Copy out exactly the stretch below, from the line with "Screen dimensions: 1024x818" through the line with "the import file", both included; the pictures stay out.

- _Material for this exercise_:

- - -

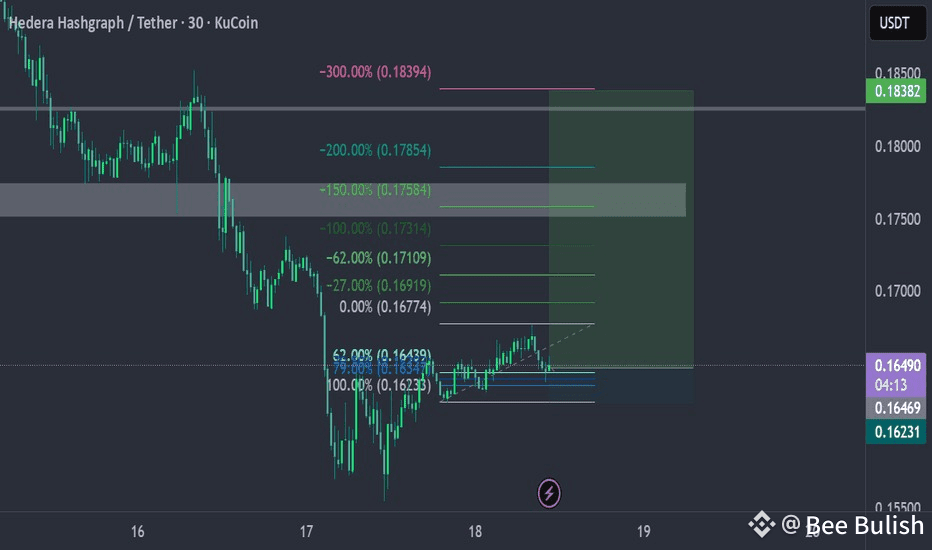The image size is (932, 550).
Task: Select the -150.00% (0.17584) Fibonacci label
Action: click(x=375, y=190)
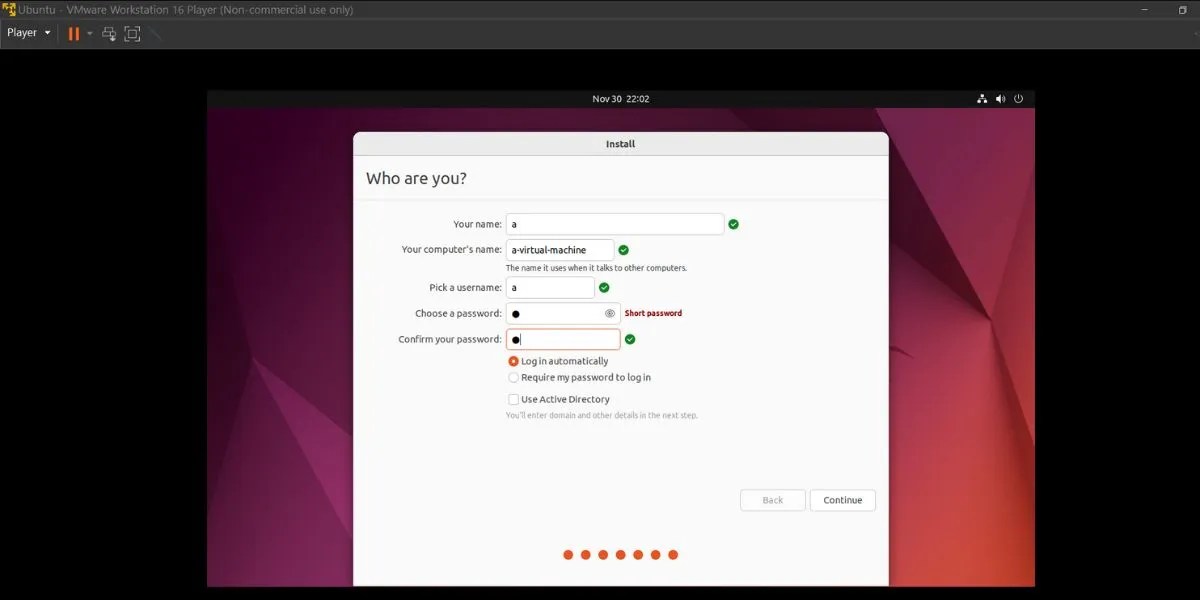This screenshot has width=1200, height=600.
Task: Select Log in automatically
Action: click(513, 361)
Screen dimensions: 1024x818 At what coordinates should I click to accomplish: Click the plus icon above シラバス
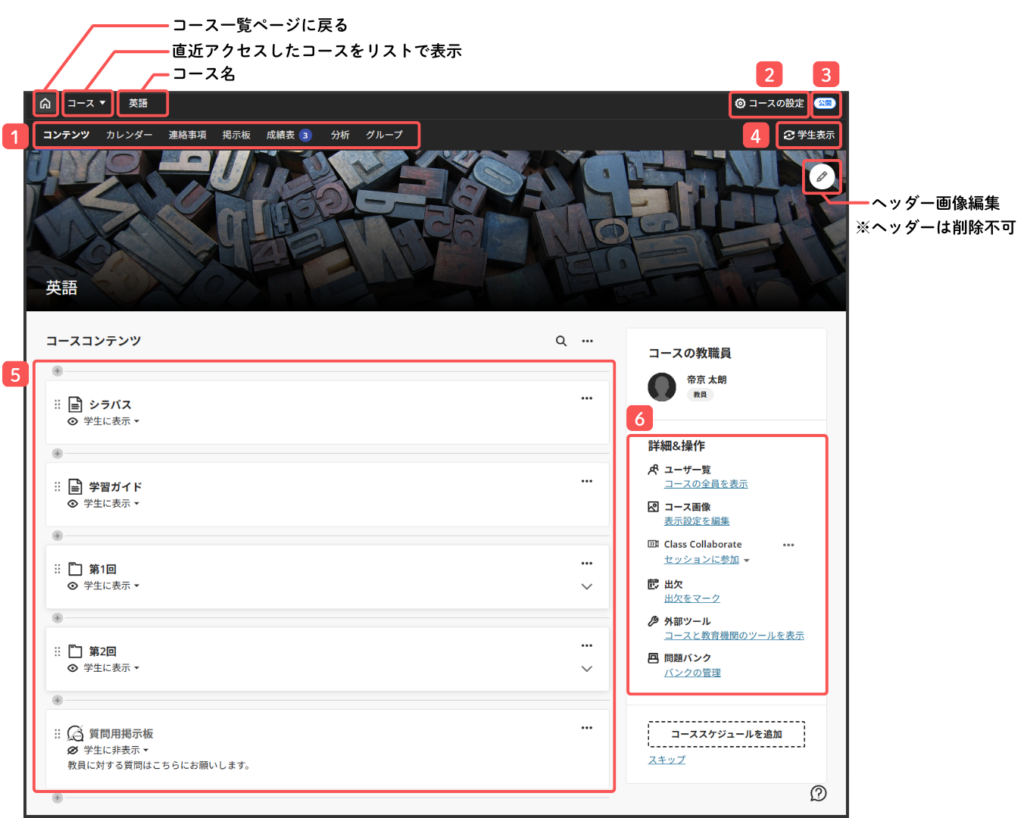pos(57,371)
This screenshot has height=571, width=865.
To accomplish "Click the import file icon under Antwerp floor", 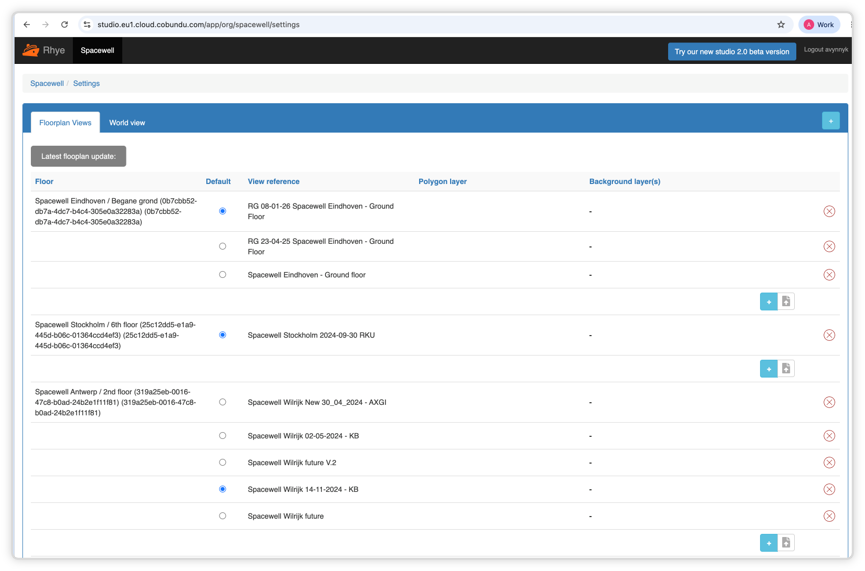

- - -

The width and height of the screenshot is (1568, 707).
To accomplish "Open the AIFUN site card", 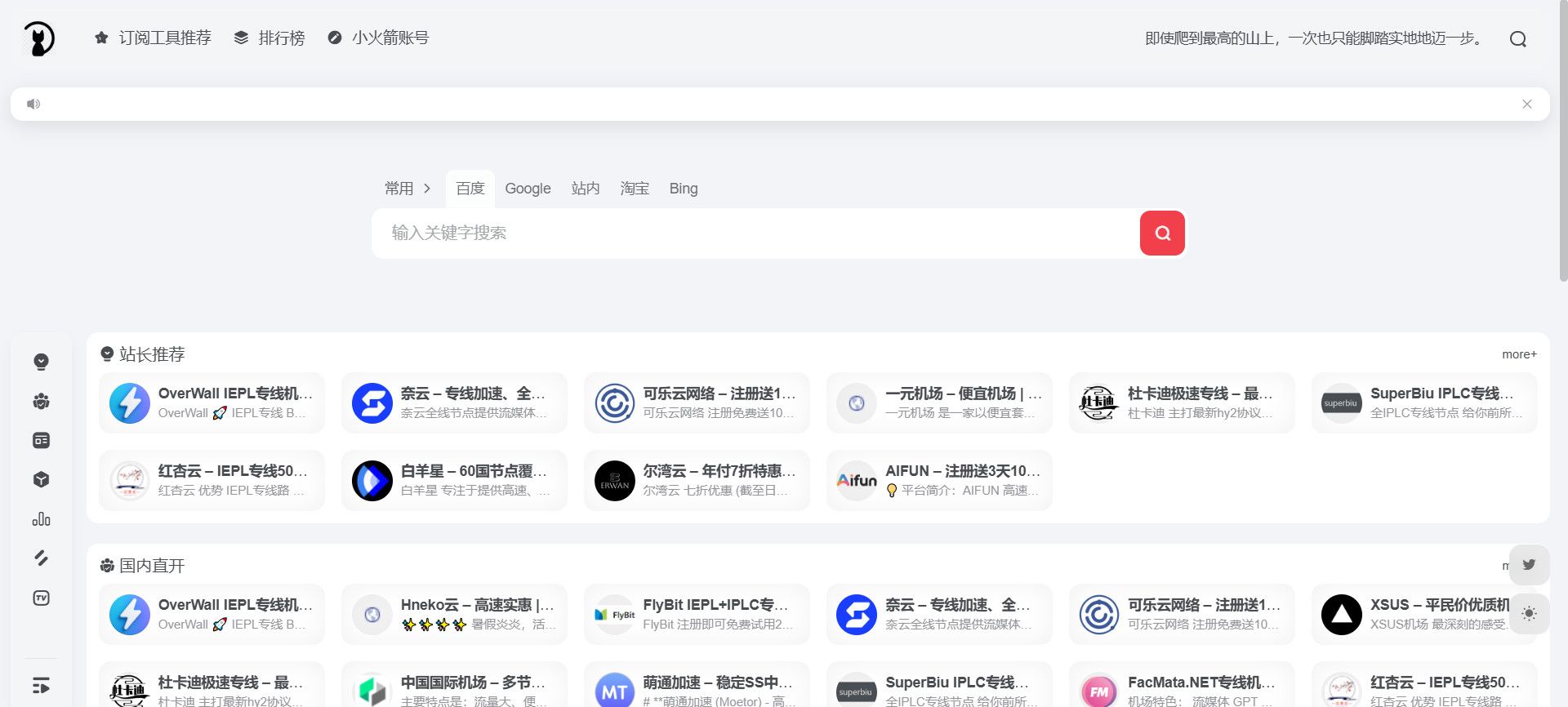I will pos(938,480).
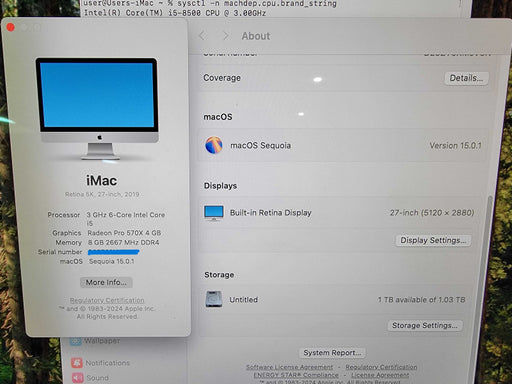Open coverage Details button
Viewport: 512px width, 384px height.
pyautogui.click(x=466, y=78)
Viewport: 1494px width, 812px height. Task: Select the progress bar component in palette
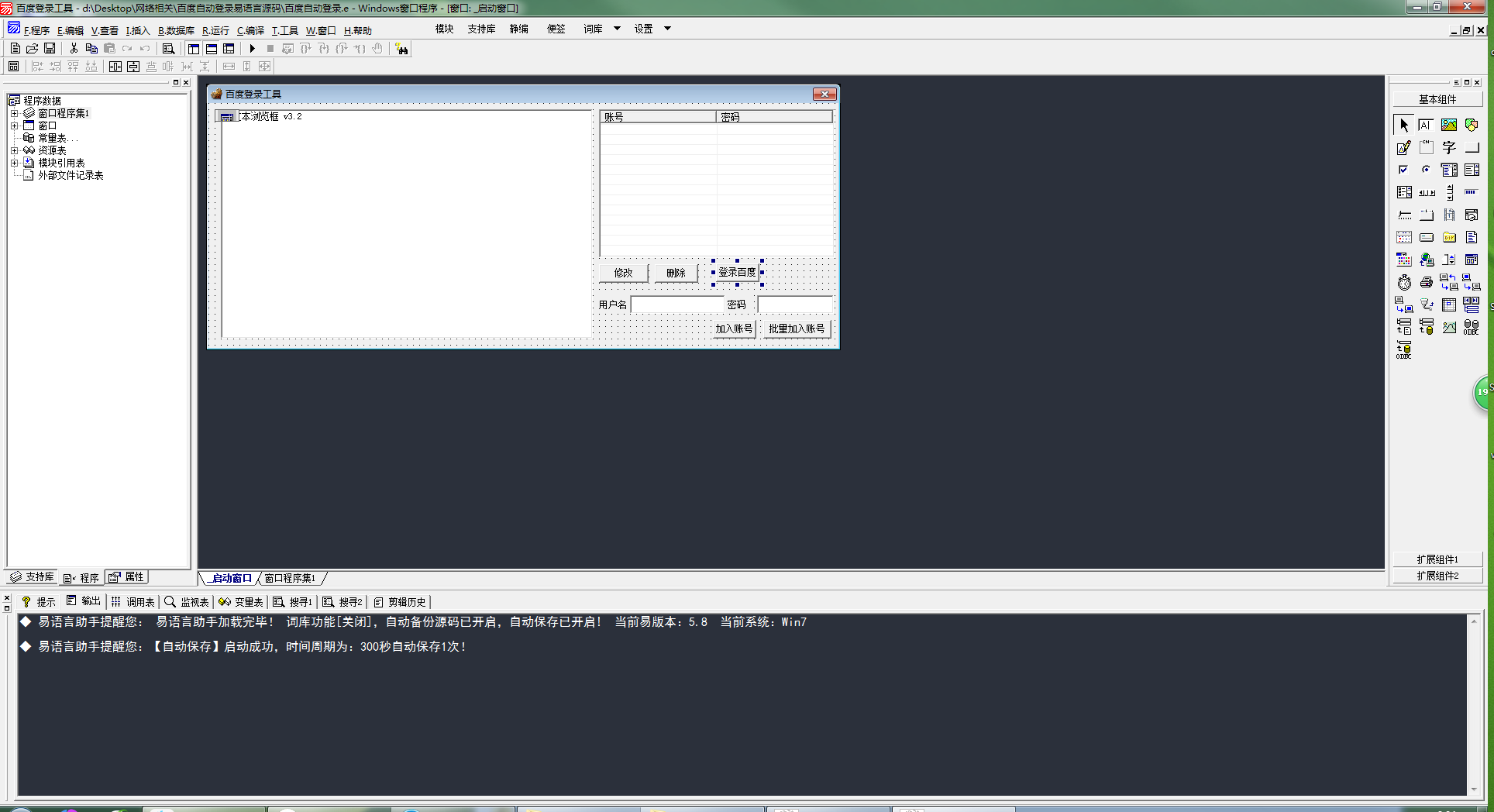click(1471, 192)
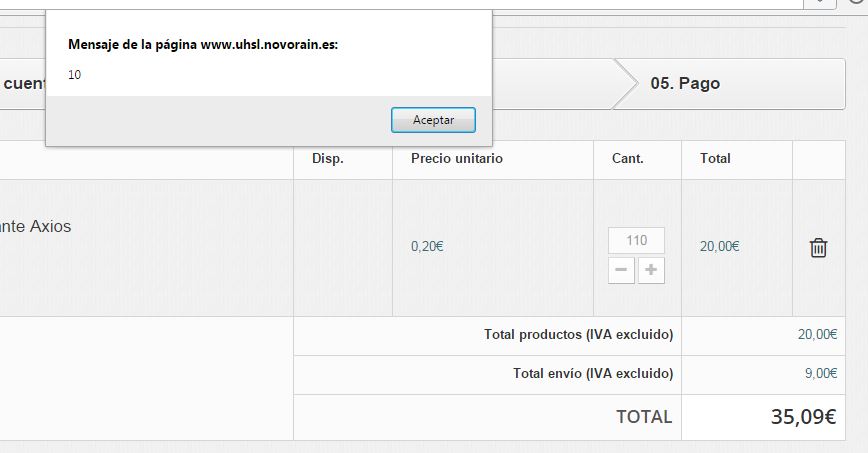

- - -

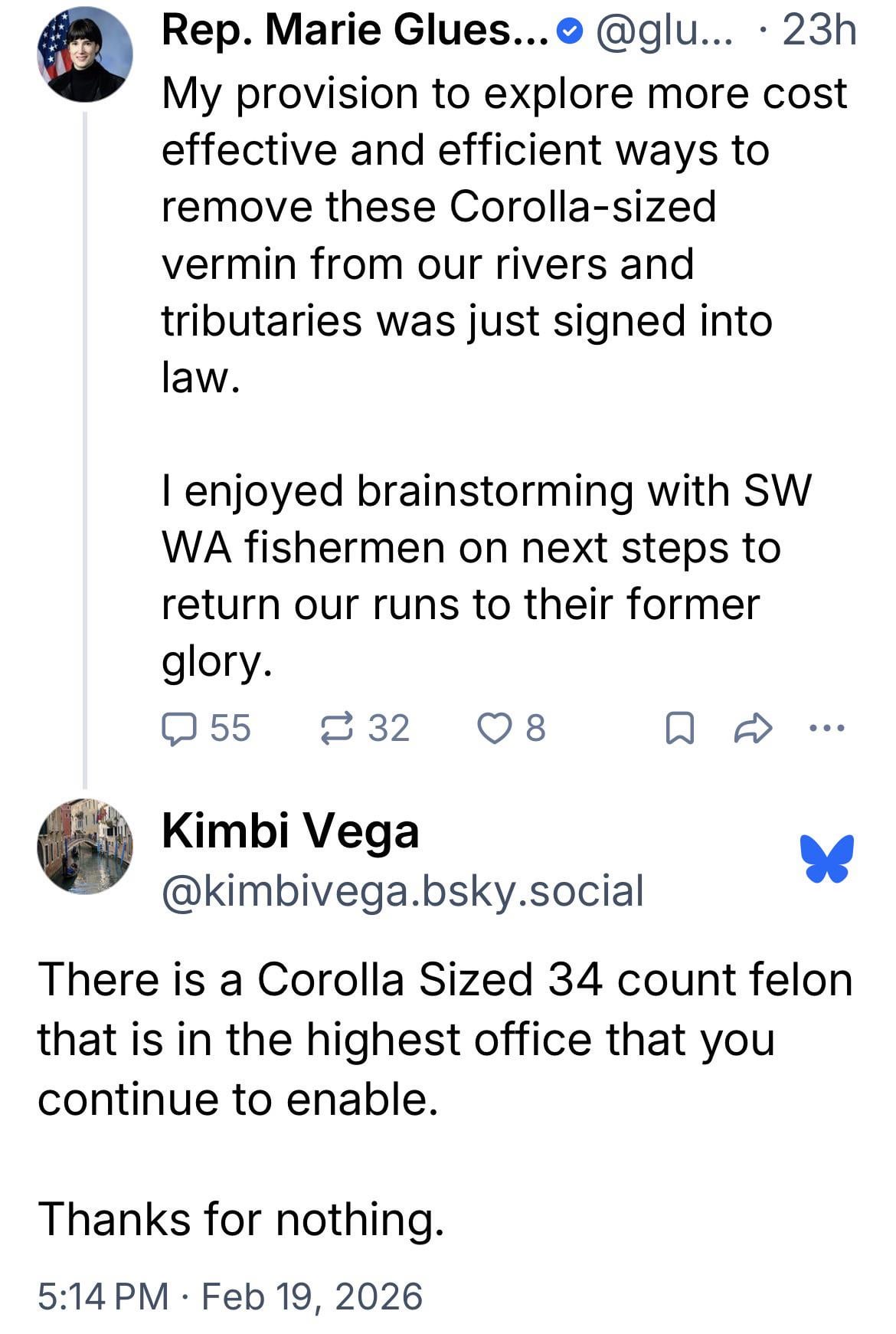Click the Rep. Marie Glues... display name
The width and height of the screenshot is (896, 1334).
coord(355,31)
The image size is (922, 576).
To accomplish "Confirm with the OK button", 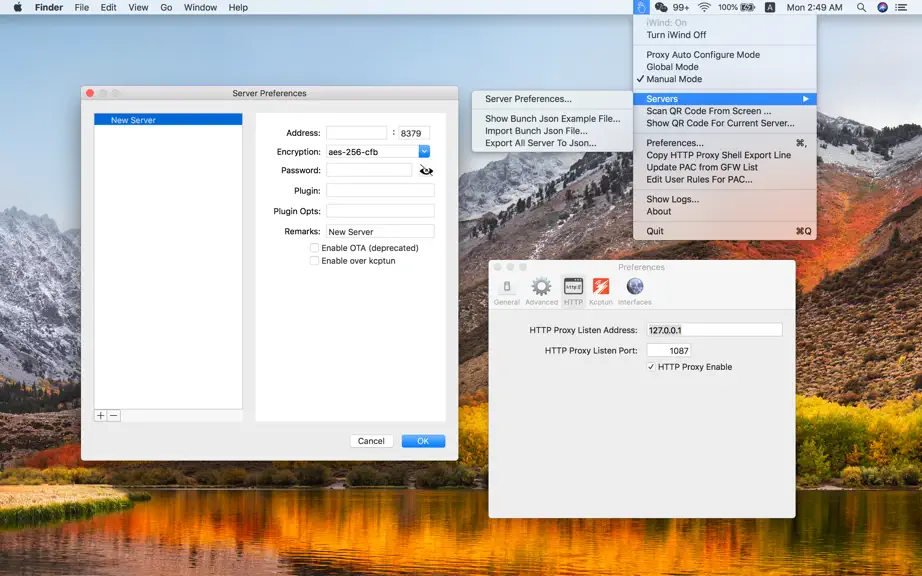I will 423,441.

- - -

- _Task result_:
Screen dimensions: 1024x818 At what coordinates should I click to accomplish: Click the plus icon above シラバス
pos(57,371)
This screenshot has height=571, width=865.
To accomplish "Click the import file icon under Antwerp floor", 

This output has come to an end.